PROBLEM DETAILS:
Pull out every line below that contains the string "height". Case counts.

RECORDS FOR PROCESSING:
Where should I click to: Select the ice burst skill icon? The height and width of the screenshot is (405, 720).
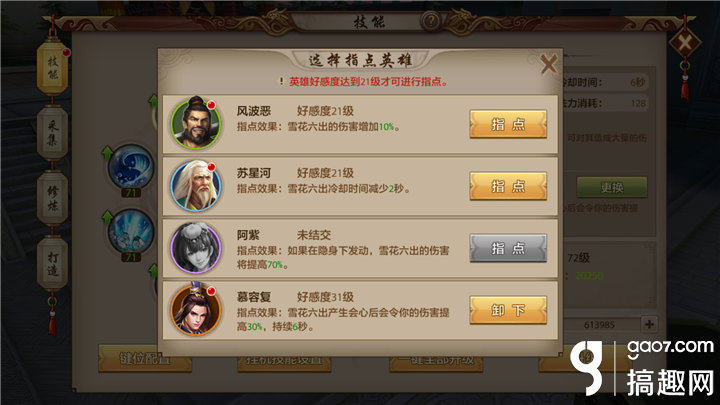(131, 233)
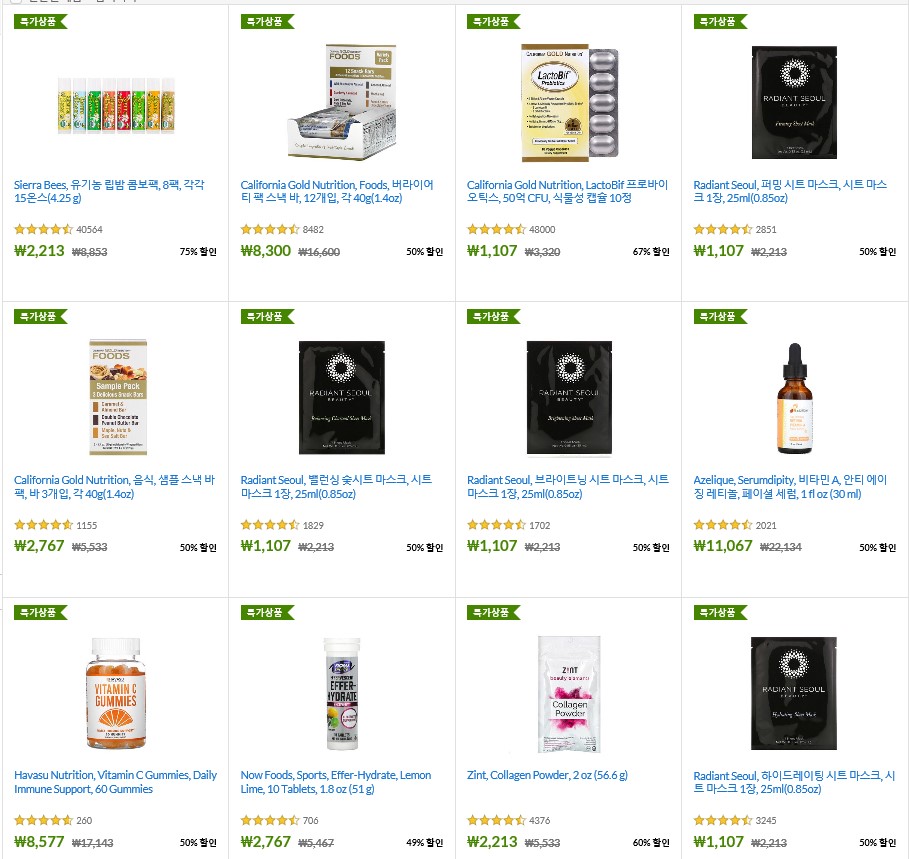Click the star rating with 3245 reviews
The width and height of the screenshot is (910, 859).
click(723, 820)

OUTPUT FOR THIS EXERCISE:
Where should I click to: Select the ice burst skill icon? The height and width of the screenshot is (405, 720).
The width and height of the screenshot is (910, 859).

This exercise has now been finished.